Exercise: In the copy you make, keep each entry exactly as it is and leave out all images.

Record excerpts:
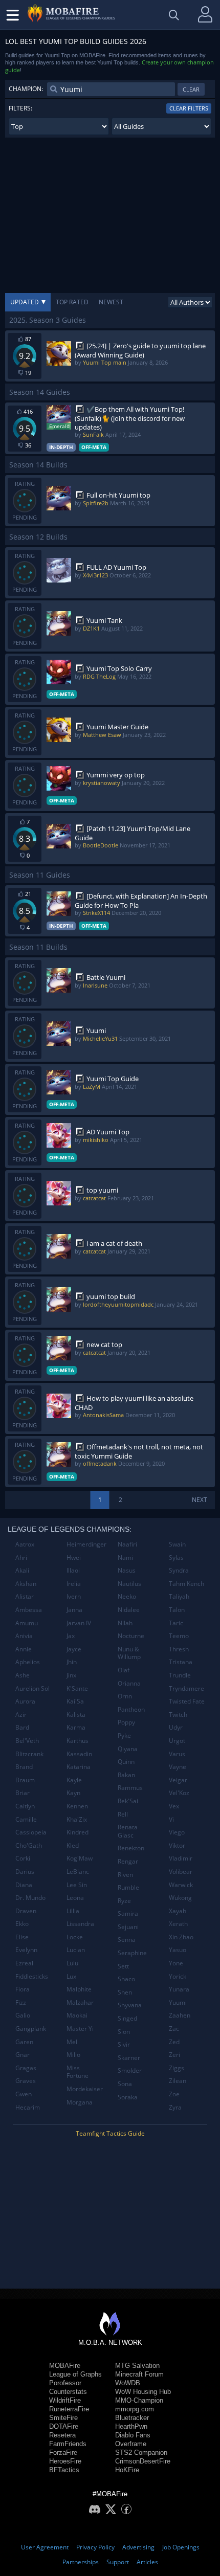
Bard (22, 1727)
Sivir (124, 2044)
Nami (125, 1557)
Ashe (22, 1675)
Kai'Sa (75, 1701)
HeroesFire (65, 2461)
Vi (171, 1819)
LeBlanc (78, 1871)
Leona (75, 1897)
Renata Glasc (128, 1831)
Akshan (25, 1583)
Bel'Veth (27, 1740)
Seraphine (132, 1952)
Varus (177, 1754)
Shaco (126, 1979)
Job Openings (181, 2547)
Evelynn (26, 1949)
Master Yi (80, 2028)
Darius (24, 1871)
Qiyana (128, 1748)
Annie (23, 1649)
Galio (22, 2015)
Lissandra (80, 1923)
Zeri (174, 2054)
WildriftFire (65, 2400)
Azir (21, 1714)
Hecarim (27, 2107)
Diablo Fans (132, 2435)
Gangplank (30, 2028)
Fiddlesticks (31, 1976)
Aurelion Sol (32, 1688)
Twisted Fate (187, 1701)
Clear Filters (188, 108)
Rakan (126, 1775)
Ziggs (176, 2068)
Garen (24, 2041)
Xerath (178, 1923)
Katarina (79, 1766)
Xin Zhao (181, 1937)
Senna (127, 1939)
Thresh (179, 1649)
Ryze (124, 1900)
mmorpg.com (134, 2409)
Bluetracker (132, 2418)
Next (199, 1499)
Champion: (26, 88)
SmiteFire (63, 2418)
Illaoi (73, 1570)
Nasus (127, 1570)
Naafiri (127, 1544)
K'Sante (77, 1688)
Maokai (77, 2015)
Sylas (176, 1557)
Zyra (175, 2107)
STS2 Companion (141, 2452)
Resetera (62, 2435)
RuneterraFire (69, 2409)
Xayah (177, 1911)
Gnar (22, 2054)
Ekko (22, 1923)
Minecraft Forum (139, 2374)
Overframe (130, 2444)
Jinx (71, 1675)
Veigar (178, 1780)
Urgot (177, 1740)
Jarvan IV (79, 1623)
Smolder (130, 2070)
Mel (72, 2041)
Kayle (74, 1780)
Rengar (128, 1861)
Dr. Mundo (30, 1897)
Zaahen (179, 2015)
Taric (176, 1623)
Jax (71, 1635)
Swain (177, 1544)
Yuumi (178, 2002)
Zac (174, 2028)
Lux (71, 1976)
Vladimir (180, 1858)
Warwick (181, 1884)
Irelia (74, 1583)
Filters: (20, 108)
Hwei (74, 1557)
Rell (123, 1814)
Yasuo (177, 1949)
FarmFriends (67, 2444)
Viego (177, 1832)
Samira (128, 1913)
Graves (25, 2080)
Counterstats (68, 2391)
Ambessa (28, 1609)
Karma (76, 1727)
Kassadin (79, 1754)
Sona (125, 2083)
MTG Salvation (137, 2365)
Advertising (138, 2547)
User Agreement (45, 2547)
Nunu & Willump (129, 1653)
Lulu (72, 1963)
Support (117, 2562)
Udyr (176, 1727)
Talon (177, 1609)
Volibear (180, 1871)
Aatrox (24, 1544)
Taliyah (179, 1596)
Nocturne (131, 1635)
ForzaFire (63, 2452)
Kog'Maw (80, 1858)
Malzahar (80, 2002)
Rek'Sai (128, 1801)
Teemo (179, 1635)
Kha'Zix (77, 1819)
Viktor (177, 1845)
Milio (73, 2054)
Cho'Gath (28, 1845)
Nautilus (129, 1583)
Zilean (177, 2080)
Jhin (72, 1661)
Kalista (76, 1714)
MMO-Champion (139, 2400)
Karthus (78, 1740)
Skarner (129, 2057)
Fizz (20, 2002)
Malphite (79, 1989)
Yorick (177, 1976)
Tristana (180, 1661)
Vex (174, 1806)
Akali (22, 1570)
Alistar (24, 1596)
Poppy (126, 1722)
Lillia (73, 1911)
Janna (74, 1609)
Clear (191, 89)
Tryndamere (186, 1688)
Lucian (76, 1949)
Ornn (125, 1696)
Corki (22, 1858)
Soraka (128, 2097)
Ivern (74, 1596)
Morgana (80, 2102)
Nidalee (129, 1609)
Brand (24, 1766)
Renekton (131, 1848)
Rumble (128, 1887)
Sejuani (128, 1926)
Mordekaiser (85, 2089)
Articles (147, 2562)
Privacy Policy (95, 2547)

Task solution:
Bard (22, 1727)
Sivir (124, 2044)
Nami (125, 1557)
Ashe (22, 1675)
Kai'Sa (75, 1701)
HeroesFire (65, 2461)
Vi (171, 1819)
LeBlanc (78, 1871)
Leona (75, 1897)
Renata Glasc (128, 1831)
Akshan (25, 1583)
Bel'Veth (27, 1740)
Seraphine (132, 1952)
Varus (177, 1754)
Shaco (126, 1979)
Job Openings (181, 2547)
Evelynn (26, 1949)
Master Yi (80, 2028)
Darius (24, 1871)
Qiyana (128, 1748)
Annie (23, 1649)
Galio (22, 2015)
Lissandra (80, 1923)
Zeri (174, 2054)
WildriftFire (65, 2400)
Azir (21, 1714)
Hecarim (27, 2107)
Diablo Fans (132, 2435)
Gangplank (30, 2028)
Fiddlesticks (31, 1976)
Aurelion Sol (32, 1688)
Twisted Fate (187, 1701)
Clear Filters (188, 108)
Rakan (126, 1775)
Ziggs (176, 2068)
Garen (24, 2041)
Xerath (178, 1923)
Katarina (79, 1766)
Xin Zhao (181, 1937)
Senna (127, 1939)
Thresh (179, 1649)
Ryze (124, 1900)
mmorpg.com (134, 2409)
Bluetracker (132, 2418)
Next (199, 1499)
Champion: (26, 88)
SmiteFire (63, 2418)
Illaoi (73, 1570)
Nasus (127, 1570)
Naafiri (127, 1544)
K'Sante (77, 1688)
Maokai (77, 2015)
Sylas (176, 1557)
Zyra (175, 2107)
STS2 Companion (141, 2452)
Resetera (62, 2435)
RuneterraFire (69, 2409)
Xayah (177, 1911)
Gnar (22, 2054)
Ekko (22, 1923)
Minecraft Forum (139, 2374)
Overframe (130, 2444)
Jinx (71, 1675)
Veigar (178, 1780)
Urgot (177, 1740)
Jarvan IV (79, 1623)
Smolder (130, 2070)
Mel (72, 2041)
Kayle (74, 1780)
Rengar (128, 1861)
Dr. Mundo (30, 1897)
Zaahen (179, 2015)
Taric (176, 1623)
Jax (71, 1635)
Swain (177, 1544)
Yuumi (178, 2002)
Zac (174, 2028)
Lux (71, 1976)
Vladimir (180, 1858)
Warwick (181, 1884)
Irelia (74, 1583)
Filters: (20, 108)
Hwei (74, 1557)
Rell (123, 1814)
Yasuo (177, 1949)
FarmFriends (67, 2444)
Viego (177, 1832)
Samira (128, 1913)
Graves (25, 2080)
Counterstats (68, 2391)
Ambessa (28, 1609)
Karma (76, 1727)
Kassadin (79, 1754)
Sona (125, 2083)
MTG Salvation (137, 2365)
Advertising (138, 2547)
User Agreement (45, 2547)
Nunu & Willump (129, 1653)
Lulu (72, 1963)
Support (117, 2562)
Udyr (176, 1727)
Talon (177, 1609)
Volibear (180, 1871)
Aatrox (24, 1544)
Taliyah (179, 1596)
Nocturne (131, 1635)
ForzaFire (63, 2452)
Kog'Maw (80, 1858)
Malzahar (80, 2002)
Rek'Sai (128, 1801)
Teemo (179, 1635)
Kha'Zix (77, 1819)
Viktor (177, 1845)
Milio (73, 2054)
Cho'Gath (28, 1845)
Nautilus (129, 1583)
Zilean (177, 2080)
Jhin (72, 1661)
Kalista (76, 1714)
MMO-Champion (139, 2400)
Karthus (78, 1740)
Skarner (129, 2057)
Fizz (20, 2002)
Malphite (79, 1989)
Yorick (177, 1976)
Tristana (180, 1661)
Vex (174, 1806)
Akali (22, 1570)
Alistar (24, 1596)
Poppy (126, 1722)
Lillia (73, 1911)
Janna (74, 1609)
Clear (191, 89)
Tryndamere (186, 1688)
Lucian (76, 1949)
Ornn (125, 1696)
Corki (22, 1858)
Soraka (128, 2097)
Ivern (74, 1596)
Morgana (80, 2102)
Nidalee (129, 1609)
Brand (24, 1766)
Renekton (131, 1848)
Rumble (128, 1887)
Sejuani (128, 1926)
Mordekaiser (85, 2089)
Articles (147, 2562)
Privacy Policy (95, 2547)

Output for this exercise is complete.